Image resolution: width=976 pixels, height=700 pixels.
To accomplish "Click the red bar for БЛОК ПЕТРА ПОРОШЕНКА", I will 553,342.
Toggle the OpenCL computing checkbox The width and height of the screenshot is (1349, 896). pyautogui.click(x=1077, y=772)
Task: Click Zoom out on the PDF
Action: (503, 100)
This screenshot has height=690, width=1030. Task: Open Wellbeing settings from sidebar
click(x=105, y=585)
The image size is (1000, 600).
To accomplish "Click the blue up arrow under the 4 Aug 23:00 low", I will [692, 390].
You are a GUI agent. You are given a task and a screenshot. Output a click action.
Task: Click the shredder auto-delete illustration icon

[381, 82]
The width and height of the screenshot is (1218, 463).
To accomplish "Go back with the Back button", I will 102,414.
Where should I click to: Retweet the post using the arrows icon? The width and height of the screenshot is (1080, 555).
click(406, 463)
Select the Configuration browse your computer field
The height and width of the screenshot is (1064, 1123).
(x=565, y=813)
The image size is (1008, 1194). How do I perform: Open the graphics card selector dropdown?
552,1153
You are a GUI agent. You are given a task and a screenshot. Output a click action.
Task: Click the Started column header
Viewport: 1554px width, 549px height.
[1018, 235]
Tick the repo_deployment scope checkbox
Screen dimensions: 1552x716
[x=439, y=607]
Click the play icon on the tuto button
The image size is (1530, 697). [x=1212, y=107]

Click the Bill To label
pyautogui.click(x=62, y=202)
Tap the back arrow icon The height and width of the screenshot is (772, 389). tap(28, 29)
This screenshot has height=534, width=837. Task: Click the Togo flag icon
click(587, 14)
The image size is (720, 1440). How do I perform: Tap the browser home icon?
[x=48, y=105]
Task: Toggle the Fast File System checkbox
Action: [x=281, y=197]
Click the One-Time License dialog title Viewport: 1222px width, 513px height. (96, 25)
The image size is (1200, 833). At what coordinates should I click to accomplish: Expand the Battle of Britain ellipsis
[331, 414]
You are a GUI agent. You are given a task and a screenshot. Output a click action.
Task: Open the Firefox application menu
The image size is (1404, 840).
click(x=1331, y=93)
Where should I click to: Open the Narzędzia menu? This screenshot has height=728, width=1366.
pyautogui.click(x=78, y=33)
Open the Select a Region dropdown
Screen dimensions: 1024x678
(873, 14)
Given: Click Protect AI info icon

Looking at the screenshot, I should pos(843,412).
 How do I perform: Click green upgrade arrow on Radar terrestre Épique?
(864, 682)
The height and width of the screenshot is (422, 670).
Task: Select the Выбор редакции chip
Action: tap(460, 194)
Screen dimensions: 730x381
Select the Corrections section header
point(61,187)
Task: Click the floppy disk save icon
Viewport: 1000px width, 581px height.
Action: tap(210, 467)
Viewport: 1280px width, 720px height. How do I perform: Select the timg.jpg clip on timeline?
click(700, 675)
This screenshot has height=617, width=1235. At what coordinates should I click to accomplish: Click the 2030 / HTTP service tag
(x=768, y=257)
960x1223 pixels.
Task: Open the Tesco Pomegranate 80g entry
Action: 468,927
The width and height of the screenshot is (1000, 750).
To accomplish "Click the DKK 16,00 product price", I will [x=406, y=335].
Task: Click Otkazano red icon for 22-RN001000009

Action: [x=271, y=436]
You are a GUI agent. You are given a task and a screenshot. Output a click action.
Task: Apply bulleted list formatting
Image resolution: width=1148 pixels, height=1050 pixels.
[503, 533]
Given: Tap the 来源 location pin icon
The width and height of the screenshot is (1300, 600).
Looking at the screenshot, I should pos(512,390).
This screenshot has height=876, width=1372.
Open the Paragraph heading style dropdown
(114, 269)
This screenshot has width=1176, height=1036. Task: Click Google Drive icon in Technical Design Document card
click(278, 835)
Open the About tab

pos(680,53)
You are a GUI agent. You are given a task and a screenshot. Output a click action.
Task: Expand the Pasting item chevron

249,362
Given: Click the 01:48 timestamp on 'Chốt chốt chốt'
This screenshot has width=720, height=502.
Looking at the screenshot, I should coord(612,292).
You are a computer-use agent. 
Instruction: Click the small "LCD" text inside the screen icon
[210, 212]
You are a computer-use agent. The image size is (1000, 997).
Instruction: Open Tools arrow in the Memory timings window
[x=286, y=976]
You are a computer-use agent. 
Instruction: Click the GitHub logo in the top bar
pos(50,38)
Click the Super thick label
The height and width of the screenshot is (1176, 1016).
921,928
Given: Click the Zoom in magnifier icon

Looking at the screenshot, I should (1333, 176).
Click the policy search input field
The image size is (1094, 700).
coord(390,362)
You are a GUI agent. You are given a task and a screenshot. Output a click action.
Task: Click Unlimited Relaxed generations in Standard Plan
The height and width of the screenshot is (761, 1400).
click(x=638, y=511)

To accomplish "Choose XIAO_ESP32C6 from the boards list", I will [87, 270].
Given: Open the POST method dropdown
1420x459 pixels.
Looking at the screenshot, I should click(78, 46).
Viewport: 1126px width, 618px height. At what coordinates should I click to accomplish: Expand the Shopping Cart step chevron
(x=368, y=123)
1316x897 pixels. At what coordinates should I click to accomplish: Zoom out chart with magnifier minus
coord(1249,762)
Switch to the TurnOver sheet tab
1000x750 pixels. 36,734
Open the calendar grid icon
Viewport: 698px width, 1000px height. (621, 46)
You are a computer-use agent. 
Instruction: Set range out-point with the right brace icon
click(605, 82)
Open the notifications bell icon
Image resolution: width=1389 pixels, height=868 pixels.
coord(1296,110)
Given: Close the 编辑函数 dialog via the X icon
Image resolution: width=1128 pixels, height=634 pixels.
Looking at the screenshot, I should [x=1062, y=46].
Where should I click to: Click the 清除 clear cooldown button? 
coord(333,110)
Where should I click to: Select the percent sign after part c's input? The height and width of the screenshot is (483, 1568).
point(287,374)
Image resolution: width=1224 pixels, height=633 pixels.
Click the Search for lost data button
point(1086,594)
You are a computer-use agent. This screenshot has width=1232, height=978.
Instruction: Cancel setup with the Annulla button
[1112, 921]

THE TASK → The answer consists of every entry, returned exactly.

WRITTEN SOLUTION →
Image resolution: width=976 pixels, height=700 pixels.
To accomplish "Click the red bar for БЛОК ПЕТРА ПОРОШЕНКА", I will 553,342.
Toggle the OpenCL computing checkbox The width and height of the screenshot is (1349, 896). pyautogui.click(x=1077, y=772)
Task: Click Zoom out on the PDF
Action: (503, 100)
This screenshot has height=690, width=1030. Task: Open Wellbeing settings from sidebar
click(x=105, y=585)
The image size is (1000, 600).
To accomplish "Click the blue up arrow under the 4 Aug 23:00 low", I will [692, 390].
You are a GUI agent. You are given a task and a screenshot. Output a click action.
Task: Click the shredder auto-delete illustration icon

[381, 82]
The width and height of the screenshot is (1218, 463).
To accomplish "Go back with the Back button", I will 102,414.
Where should I click to: Retweet the post using the arrows icon? The width and height of the screenshot is (1080, 555).
click(406, 463)
Select the Configuration browse your computer field
The height and width of the screenshot is (1064, 1123).
(x=565, y=813)
The image size is (1008, 1194). How do I perform: Open the graphics card selector dropdown?
552,1153
You are a GUI agent. You are given a task and a screenshot. Output a click action.
Task: Click the Started column header
Viewport: 1554px width, 549px height.
[1018, 235]
Tick the repo_deployment scope checkbox
Screen dimensions: 1552x716
[x=439, y=607]
Click the play icon on the tuto button
The image size is (1530, 697). [x=1212, y=107]

Click the Bill To label
pyautogui.click(x=62, y=202)
Tap the back arrow icon The height and width of the screenshot is (772, 389). tap(28, 29)
This screenshot has height=534, width=837. Task: Click the Togo flag icon
click(587, 14)
The image size is (720, 1440). How do I perform: Tap the browser home icon?
[x=48, y=105]
Task: Toggle the Fast File System checkbox
Action: [x=281, y=197]
Click the One-Time License dialog title Viewport: 1222px width, 513px height. (96, 25)
The image size is (1200, 833). At what coordinates should I click to accomplish: Expand the Battle of Britain ellipsis
[331, 414]
You are a GUI agent. You are given a task and a screenshot. Output a click action.
Task: Open the Firefox application menu
The image size is (1404, 840).
click(x=1331, y=93)
Where should I click to: Open the Narzędzia menu? This screenshot has height=728, width=1366.
pyautogui.click(x=78, y=33)
Open the Select a Region dropdown
Screen dimensions: 1024x678
(873, 14)
Given: Click Protect AI info icon

Looking at the screenshot, I should pos(843,412).
 How do I perform: Click green upgrade arrow on Radar terrestre Épique?
(864, 682)
The height and width of the screenshot is (422, 670).
Task: Select the Выбор редакции chip
Action: tap(460, 194)
Screen dimensions: 730x381
Select the Corrections section header
point(61,187)
Task: Click the floppy disk save icon
Viewport: 1000px width, 581px height.
Action: tap(210, 467)
Viewport: 1280px width, 720px height. How do I perform: Select the timg.jpg clip on timeline?
click(700, 675)
This screenshot has height=617, width=1235. At what coordinates should I click to accomplish: Click the 2030 / HTTP service tag
(x=768, y=257)
960x1223 pixels.
Task: Open the Tesco Pomegranate 80g entry
Action: 468,927
The width and height of the screenshot is (1000, 750).
To accomplish "Click the DKK 16,00 product price", I will [x=406, y=335].
Task: Click Otkazano red icon for 22-RN001000009

Action: [x=271, y=436]
You are a GUI agent. You are given a task and a screenshot. Output a click action.
Task: Apply bulleted list formatting
Image resolution: width=1148 pixels, height=1050 pixels.
[503, 533]
Given: Tap the 来源 location pin icon
The width and height of the screenshot is (1300, 600).
Looking at the screenshot, I should pos(512,390).
This screenshot has height=876, width=1372.
Open the Paragraph heading style dropdown
(114, 269)
This screenshot has width=1176, height=1036. Task: Click Google Drive icon in Technical Design Document card
click(278, 835)
Open the About tab

pos(680,53)
You are a GUI agent. You are given a task and a screenshot. Output a click action.
Task: Expand the Pasting item chevron

249,362
Given: Click the 01:48 timestamp on 'Chốt chốt chốt'
This screenshot has width=720, height=502.
Looking at the screenshot, I should coord(612,292).
You are a computer-use agent. 
Instruction: Click the small "LCD" text inside the screen icon
[210, 212]
You are a computer-use agent. The image size is (1000, 997).
Instruction: Open Tools arrow in the Memory timings window
[x=286, y=976]
You are a computer-use agent. 
Instruction: Click the GitHub logo in the top bar
pos(50,38)
Click the Super thick label
The height and width of the screenshot is (1176, 1016).
921,928
Given: Click the Zoom in magnifier icon

Looking at the screenshot, I should (1333, 176).
Click the policy search input field
The image size is (1094, 700).
coord(390,362)
You are a GUI agent. You are given a task and a screenshot. Output a click action.
Task: Click Unlimited Relaxed generations in Standard Plan
The height and width of the screenshot is (761, 1400).
click(x=638, y=511)

To accomplish "Choose XIAO_ESP32C6 from the boards list", I will [87, 270].
Given: Open the POST method dropdown
1420x459 pixels.
Looking at the screenshot, I should click(78, 46).
Viewport: 1126px width, 618px height. At what coordinates should I click to accomplish: Expand the Shopping Cart step chevron
(x=368, y=123)
1316x897 pixels. At what coordinates should I click to accomplish: Zoom out chart with magnifier minus
coord(1249,762)
Switch to the TurnOver sheet tab
1000x750 pixels. 36,734
Open the calendar grid icon
Viewport: 698px width, 1000px height. (621, 46)
You are a computer-use agent. 
Instruction: Set range out-point with the right brace icon
click(605, 82)
Open the notifications bell icon
Image resolution: width=1389 pixels, height=868 pixels.
coord(1296,110)
Given: Close the 编辑函数 dialog via the X icon
Image resolution: width=1128 pixels, height=634 pixels.
Looking at the screenshot, I should [x=1062, y=46].
Where should I click to: Click the 清除 clear cooldown button? 
coord(333,110)
Where should I click to: Select the percent sign after part c's input? The height and width of the screenshot is (483, 1568).
point(287,374)
Image resolution: width=1224 pixels, height=633 pixels.
Click the Search for lost data button
point(1086,594)
You are a computer-use agent. This screenshot has width=1232, height=978.
Instruction: Cancel setup with the Annulla button
[1112, 921]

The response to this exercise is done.